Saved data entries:
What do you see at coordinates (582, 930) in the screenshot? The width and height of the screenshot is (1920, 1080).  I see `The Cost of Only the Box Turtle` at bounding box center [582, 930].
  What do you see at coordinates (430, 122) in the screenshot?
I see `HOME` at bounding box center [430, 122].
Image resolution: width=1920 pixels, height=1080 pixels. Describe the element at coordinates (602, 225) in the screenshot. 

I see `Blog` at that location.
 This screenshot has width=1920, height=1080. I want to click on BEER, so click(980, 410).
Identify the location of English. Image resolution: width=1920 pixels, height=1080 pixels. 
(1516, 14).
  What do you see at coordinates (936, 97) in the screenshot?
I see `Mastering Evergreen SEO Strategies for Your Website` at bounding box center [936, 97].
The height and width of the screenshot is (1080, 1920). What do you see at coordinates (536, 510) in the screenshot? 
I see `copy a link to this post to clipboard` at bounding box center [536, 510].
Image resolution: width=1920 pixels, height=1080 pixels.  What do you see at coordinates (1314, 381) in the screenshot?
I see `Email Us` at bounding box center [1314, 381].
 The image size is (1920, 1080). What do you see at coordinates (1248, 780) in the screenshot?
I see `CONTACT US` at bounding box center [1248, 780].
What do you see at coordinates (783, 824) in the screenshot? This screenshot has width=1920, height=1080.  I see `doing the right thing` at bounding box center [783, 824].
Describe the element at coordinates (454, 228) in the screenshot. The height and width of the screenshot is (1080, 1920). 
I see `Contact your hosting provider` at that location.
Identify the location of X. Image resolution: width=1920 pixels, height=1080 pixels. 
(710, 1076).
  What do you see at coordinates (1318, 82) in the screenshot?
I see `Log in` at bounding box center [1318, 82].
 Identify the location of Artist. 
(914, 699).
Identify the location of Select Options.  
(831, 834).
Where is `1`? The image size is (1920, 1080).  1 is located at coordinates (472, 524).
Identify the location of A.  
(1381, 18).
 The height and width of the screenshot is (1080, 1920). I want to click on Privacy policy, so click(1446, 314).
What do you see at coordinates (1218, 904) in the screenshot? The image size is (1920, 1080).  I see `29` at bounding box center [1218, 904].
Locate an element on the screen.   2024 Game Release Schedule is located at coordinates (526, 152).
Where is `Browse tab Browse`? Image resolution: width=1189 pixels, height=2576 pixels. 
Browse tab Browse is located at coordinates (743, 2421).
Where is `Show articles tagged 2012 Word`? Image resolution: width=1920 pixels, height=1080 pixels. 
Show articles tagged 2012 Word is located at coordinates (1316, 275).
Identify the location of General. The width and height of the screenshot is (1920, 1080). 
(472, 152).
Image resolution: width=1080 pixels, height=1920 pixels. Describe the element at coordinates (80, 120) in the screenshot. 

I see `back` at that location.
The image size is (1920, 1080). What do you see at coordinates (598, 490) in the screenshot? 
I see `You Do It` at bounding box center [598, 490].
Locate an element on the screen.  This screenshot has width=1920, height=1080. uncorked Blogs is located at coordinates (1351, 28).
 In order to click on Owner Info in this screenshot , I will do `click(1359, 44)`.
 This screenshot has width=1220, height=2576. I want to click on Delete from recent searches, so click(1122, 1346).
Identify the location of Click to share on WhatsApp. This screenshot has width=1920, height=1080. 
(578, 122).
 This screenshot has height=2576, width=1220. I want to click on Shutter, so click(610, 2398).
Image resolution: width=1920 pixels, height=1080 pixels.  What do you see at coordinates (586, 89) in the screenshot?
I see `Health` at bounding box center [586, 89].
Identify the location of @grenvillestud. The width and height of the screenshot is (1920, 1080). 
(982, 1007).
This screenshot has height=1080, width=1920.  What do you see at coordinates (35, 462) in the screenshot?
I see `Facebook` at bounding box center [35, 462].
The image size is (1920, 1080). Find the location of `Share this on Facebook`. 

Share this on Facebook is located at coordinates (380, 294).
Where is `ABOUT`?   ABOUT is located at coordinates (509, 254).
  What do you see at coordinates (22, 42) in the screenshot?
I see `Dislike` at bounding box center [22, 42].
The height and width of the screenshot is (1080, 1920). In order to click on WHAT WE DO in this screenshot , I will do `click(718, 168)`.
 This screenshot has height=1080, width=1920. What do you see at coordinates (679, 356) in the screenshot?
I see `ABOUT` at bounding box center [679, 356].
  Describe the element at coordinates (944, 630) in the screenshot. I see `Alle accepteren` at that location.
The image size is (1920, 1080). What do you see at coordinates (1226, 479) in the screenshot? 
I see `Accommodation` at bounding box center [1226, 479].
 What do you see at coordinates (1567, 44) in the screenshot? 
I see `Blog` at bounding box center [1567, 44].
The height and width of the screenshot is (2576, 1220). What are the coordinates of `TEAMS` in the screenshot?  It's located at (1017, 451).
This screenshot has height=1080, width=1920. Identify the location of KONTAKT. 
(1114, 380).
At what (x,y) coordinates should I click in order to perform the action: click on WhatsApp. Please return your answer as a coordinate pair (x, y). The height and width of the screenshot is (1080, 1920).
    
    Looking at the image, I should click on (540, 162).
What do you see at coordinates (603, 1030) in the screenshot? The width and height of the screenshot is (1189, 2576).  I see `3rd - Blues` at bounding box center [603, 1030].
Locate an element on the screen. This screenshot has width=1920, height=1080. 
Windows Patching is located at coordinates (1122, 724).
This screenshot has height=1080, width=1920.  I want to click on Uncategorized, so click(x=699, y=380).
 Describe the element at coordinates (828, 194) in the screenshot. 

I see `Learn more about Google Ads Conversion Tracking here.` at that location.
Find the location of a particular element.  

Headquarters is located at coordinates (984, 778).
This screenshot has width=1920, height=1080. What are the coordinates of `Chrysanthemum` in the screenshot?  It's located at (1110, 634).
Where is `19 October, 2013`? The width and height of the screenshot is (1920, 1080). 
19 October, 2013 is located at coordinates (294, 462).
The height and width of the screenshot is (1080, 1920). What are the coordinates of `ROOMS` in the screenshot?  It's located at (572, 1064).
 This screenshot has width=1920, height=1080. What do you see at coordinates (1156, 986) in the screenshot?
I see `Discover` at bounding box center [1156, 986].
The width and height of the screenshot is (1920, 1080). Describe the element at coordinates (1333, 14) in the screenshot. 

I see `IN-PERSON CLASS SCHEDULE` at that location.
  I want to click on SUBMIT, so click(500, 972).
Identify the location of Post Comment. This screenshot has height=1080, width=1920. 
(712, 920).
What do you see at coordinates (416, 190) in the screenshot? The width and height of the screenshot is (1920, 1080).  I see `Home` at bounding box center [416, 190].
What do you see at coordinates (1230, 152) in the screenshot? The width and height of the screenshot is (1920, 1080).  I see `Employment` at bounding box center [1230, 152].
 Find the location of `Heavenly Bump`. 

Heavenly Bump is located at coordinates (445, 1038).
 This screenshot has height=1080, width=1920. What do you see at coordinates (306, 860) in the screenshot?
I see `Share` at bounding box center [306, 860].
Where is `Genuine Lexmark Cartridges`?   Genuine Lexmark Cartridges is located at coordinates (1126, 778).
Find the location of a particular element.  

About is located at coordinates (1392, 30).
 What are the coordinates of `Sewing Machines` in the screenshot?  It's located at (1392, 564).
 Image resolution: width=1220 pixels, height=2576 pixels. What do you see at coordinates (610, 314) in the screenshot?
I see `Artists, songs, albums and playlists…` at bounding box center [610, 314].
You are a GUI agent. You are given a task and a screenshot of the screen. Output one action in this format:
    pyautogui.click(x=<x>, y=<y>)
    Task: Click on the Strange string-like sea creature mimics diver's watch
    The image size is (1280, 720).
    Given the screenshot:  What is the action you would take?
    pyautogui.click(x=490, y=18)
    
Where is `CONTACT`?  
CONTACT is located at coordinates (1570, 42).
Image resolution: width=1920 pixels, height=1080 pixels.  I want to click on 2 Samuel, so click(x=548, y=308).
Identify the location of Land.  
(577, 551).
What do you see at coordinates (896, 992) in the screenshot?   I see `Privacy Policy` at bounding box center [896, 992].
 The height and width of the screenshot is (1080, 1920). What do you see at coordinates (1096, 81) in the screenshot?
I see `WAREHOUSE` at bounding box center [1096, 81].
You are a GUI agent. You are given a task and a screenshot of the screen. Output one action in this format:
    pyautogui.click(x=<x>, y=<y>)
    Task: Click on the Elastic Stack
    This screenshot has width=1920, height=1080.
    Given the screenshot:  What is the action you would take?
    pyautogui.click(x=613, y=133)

- OBJECTIVE: Rewrite the listing from the line with "so click(x=548, y=308)." to the line with "center [1096, 81].", substituting "Find" for "Identify" and changing nothing else. Give back only those lines.

- PROBLEM SOLUTION:
Image resolution: width=1920 pixels, height=1080 pixels.  I want to click on 2 Samuel, so click(x=548, y=308).
Find the location of Land.  
(577, 551).
What do you see at coordinates (896, 992) in the screenshot?   I see `Privacy Policy` at bounding box center [896, 992].
 The height and width of the screenshot is (1080, 1920). What do you see at coordinates (1096, 81) in the screenshot?
I see `WAREHOUSE` at bounding box center [1096, 81].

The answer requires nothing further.